# [Exercise objective]
Nothing but the lines from the start of the records below through the line that has "1087x481 pixels." should appear, each exactly as given.

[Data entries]
________________

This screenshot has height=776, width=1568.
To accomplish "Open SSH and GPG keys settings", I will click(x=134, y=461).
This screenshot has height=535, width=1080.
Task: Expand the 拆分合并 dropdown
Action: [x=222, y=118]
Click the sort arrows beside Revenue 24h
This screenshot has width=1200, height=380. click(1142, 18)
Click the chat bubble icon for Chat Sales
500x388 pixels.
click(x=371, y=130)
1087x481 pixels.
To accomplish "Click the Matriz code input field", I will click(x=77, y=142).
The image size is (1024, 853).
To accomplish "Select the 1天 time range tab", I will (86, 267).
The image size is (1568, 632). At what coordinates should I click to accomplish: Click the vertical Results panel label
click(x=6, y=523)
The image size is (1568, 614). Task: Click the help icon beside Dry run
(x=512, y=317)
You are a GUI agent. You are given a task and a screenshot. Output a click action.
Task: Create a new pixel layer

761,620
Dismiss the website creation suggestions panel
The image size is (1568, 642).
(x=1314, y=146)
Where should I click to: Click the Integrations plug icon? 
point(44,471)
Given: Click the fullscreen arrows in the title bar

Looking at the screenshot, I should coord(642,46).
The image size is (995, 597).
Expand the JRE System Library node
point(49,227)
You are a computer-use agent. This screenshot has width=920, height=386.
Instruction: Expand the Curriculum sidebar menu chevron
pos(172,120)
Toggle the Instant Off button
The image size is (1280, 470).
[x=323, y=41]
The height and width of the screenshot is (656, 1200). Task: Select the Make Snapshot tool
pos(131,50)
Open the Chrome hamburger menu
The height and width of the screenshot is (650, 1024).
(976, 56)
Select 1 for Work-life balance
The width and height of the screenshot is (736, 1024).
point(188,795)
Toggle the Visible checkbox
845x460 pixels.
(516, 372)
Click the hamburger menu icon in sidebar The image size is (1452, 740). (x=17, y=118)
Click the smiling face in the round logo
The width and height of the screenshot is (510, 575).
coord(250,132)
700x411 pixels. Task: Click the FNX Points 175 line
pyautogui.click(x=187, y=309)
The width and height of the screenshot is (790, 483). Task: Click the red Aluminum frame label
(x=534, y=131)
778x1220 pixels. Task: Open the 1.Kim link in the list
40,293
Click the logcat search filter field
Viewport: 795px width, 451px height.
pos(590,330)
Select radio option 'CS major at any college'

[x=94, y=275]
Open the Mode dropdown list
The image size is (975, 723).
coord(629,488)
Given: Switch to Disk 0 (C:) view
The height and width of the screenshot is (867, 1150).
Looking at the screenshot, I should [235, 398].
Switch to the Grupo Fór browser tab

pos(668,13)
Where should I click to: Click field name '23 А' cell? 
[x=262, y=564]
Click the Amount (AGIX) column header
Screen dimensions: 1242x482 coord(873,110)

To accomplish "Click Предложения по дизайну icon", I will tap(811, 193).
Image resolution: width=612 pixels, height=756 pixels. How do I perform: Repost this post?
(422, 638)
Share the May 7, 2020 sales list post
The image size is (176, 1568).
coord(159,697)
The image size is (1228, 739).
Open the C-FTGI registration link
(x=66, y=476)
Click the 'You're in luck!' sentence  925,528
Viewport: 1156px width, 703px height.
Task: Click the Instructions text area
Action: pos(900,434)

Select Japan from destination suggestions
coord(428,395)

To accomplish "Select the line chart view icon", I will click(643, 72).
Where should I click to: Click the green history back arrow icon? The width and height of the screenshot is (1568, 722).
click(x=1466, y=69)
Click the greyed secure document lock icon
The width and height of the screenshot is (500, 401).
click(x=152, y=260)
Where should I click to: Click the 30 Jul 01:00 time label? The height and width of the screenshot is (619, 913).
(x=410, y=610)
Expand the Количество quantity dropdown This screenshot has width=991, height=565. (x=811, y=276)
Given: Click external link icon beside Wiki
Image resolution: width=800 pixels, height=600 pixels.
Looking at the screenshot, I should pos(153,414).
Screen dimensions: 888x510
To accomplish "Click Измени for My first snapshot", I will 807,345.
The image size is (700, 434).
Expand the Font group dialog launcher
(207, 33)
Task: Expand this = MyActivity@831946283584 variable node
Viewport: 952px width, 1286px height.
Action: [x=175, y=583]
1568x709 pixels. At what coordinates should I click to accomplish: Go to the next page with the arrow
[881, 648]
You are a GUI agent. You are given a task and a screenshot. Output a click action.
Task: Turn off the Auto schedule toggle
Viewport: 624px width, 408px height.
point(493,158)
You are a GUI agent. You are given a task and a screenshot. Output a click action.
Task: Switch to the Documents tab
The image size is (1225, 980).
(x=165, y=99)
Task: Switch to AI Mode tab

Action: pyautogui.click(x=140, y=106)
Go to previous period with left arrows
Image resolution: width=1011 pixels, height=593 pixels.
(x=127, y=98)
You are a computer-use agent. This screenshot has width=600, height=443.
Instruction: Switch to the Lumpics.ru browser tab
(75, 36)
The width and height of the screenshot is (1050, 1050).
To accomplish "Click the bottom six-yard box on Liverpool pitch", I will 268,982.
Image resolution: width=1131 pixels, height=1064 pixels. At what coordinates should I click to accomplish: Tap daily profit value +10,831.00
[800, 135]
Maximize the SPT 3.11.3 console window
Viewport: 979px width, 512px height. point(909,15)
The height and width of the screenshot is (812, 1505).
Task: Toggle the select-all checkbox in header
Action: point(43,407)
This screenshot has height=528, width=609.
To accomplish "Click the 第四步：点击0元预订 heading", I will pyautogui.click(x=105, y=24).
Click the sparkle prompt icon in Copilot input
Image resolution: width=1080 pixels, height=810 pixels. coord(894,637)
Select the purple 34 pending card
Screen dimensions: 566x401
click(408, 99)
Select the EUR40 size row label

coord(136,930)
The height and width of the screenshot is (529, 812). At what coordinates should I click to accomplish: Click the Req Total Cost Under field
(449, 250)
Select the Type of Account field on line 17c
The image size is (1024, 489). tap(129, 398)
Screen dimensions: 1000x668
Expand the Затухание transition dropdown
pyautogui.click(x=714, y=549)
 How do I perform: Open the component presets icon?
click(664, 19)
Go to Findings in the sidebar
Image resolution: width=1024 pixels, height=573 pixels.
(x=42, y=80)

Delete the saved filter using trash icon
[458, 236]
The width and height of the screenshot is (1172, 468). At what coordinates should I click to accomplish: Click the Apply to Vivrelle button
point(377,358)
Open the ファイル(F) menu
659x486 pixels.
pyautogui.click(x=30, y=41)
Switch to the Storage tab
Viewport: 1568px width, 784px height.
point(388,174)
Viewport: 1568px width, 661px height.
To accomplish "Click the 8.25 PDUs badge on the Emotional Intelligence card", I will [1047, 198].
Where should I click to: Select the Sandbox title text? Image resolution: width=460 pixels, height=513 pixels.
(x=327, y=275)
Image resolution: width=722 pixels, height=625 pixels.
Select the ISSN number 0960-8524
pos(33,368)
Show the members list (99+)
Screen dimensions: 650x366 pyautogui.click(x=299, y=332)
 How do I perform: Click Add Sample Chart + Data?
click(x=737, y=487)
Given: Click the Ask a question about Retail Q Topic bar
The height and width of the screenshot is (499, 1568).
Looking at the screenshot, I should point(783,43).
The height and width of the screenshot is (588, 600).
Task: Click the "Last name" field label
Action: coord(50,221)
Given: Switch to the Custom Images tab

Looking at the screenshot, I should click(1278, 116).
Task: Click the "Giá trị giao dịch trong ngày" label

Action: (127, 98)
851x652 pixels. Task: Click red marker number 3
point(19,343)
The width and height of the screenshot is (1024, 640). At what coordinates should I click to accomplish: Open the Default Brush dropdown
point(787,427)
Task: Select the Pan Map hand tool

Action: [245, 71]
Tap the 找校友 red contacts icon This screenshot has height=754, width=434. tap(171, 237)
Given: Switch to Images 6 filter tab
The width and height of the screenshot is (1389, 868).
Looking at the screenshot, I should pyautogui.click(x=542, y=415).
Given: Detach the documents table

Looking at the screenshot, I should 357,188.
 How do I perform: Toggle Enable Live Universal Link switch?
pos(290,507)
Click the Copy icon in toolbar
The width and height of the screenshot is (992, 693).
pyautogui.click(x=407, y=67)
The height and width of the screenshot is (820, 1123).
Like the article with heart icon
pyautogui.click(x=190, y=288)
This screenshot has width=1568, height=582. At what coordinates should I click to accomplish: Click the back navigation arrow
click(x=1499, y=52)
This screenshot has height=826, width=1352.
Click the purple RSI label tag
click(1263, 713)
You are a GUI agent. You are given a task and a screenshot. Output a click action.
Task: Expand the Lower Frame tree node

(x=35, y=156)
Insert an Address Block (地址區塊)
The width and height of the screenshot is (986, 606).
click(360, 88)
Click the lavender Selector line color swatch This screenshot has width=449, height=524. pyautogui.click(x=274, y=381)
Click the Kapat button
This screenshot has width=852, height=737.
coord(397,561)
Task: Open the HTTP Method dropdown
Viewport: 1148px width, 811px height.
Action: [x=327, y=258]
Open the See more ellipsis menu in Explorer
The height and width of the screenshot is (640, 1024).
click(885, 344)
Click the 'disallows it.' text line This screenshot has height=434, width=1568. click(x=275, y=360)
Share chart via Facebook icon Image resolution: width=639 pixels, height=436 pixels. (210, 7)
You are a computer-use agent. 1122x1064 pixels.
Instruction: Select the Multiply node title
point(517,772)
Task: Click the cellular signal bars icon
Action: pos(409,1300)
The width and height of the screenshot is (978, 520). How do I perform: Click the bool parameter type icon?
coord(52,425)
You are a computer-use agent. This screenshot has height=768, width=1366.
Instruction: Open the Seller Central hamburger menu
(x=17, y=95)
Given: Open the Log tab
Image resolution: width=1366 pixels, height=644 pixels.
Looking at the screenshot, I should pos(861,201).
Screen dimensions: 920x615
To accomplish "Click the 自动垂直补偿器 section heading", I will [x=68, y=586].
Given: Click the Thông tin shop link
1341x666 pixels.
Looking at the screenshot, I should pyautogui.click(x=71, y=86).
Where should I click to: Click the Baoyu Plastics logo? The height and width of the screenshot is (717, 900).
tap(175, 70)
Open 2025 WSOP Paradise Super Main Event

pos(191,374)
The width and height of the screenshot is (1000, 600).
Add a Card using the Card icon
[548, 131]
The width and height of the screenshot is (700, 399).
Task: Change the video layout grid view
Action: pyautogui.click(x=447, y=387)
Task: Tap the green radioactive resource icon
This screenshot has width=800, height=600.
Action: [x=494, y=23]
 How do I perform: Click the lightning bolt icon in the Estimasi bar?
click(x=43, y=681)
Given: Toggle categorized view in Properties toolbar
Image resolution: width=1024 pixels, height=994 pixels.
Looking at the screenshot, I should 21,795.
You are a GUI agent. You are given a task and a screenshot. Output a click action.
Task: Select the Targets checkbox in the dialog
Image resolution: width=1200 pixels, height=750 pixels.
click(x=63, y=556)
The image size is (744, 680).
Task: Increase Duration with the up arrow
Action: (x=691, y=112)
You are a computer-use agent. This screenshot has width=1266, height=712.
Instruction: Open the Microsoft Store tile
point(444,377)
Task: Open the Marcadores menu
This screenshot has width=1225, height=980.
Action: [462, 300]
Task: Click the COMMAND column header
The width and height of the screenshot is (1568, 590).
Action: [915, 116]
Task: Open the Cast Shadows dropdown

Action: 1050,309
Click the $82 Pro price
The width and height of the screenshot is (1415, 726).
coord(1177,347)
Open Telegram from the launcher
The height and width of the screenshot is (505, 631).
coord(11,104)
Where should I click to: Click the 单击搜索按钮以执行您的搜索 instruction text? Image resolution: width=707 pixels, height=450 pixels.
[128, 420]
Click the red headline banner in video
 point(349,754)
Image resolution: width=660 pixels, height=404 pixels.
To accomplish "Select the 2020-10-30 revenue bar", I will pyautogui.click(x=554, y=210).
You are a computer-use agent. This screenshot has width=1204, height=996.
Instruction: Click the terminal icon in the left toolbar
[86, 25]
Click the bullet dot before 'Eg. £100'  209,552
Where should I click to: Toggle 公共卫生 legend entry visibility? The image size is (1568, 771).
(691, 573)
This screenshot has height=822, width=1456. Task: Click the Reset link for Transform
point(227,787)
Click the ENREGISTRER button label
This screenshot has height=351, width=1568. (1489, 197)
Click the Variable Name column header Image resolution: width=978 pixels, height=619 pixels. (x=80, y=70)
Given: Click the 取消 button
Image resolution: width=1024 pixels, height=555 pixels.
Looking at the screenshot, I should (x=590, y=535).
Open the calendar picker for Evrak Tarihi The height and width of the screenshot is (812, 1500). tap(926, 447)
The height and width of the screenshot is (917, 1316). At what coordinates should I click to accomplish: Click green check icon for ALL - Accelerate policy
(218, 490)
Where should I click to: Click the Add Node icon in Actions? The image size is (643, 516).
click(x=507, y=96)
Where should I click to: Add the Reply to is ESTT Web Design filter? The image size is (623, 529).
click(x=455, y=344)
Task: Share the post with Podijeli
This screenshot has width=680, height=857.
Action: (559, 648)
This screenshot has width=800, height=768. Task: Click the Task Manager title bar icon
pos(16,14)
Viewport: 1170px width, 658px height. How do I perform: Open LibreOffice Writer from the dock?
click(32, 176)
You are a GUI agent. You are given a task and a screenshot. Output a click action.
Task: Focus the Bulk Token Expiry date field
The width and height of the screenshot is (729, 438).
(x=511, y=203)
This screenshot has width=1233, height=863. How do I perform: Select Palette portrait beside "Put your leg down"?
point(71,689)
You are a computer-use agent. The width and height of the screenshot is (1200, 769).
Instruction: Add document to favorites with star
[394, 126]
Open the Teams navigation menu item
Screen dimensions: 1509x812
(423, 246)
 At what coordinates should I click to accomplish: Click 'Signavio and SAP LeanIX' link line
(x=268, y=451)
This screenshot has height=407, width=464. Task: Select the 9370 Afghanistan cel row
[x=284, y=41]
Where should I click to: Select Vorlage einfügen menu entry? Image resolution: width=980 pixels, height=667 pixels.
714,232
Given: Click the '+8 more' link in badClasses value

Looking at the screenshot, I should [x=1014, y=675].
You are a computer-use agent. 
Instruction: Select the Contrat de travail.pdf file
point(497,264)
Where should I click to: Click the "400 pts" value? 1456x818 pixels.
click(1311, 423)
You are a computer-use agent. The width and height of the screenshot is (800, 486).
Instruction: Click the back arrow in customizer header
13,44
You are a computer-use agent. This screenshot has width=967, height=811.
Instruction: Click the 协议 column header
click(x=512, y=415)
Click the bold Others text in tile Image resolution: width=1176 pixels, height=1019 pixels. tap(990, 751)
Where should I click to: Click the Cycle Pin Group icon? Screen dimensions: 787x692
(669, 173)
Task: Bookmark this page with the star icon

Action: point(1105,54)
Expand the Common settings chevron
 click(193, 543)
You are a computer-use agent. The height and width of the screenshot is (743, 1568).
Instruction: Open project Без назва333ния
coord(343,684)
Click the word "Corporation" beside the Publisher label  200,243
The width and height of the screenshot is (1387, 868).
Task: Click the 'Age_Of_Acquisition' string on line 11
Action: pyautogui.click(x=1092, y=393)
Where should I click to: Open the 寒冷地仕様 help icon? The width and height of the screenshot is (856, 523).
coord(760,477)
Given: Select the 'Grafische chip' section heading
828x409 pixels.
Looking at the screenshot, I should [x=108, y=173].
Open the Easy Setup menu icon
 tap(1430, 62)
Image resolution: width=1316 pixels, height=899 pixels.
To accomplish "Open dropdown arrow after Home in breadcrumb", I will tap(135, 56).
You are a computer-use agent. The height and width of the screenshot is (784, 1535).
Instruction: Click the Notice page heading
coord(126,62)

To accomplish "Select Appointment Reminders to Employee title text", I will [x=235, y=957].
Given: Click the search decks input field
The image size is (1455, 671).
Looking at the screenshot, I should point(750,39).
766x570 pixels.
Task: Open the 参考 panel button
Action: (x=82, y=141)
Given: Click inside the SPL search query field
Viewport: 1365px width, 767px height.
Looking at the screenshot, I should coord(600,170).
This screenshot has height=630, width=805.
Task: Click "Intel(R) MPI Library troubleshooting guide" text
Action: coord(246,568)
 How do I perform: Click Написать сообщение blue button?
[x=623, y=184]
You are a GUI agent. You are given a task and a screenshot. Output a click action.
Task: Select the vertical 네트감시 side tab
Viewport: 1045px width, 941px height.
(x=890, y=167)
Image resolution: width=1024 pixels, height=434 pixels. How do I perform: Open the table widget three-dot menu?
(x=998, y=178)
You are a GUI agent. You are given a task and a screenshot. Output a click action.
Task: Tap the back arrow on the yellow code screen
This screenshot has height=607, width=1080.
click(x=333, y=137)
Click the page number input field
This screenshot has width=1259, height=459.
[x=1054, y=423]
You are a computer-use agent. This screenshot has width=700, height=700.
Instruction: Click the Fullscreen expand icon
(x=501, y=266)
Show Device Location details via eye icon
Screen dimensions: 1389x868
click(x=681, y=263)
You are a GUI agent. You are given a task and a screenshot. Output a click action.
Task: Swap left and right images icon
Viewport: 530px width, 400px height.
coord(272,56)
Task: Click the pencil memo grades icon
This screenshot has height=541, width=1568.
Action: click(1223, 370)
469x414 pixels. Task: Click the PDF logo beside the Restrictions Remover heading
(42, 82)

________________

# [Solution to the problem]
This screenshot has height=776, width=1568.
To accomplish "Open SSH and GPG keys settings", I will click(x=134, y=461).
This screenshot has height=535, width=1080.
Task: Expand the 拆分合并 dropdown
Action: [x=222, y=118]
Click the sort arrows beside Revenue 24h
This screenshot has width=1200, height=380. click(1142, 18)
Click the chat bubble icon for Chat Sales
500x388 pixels.
click(x=371, y=130)
1087x481 pixels.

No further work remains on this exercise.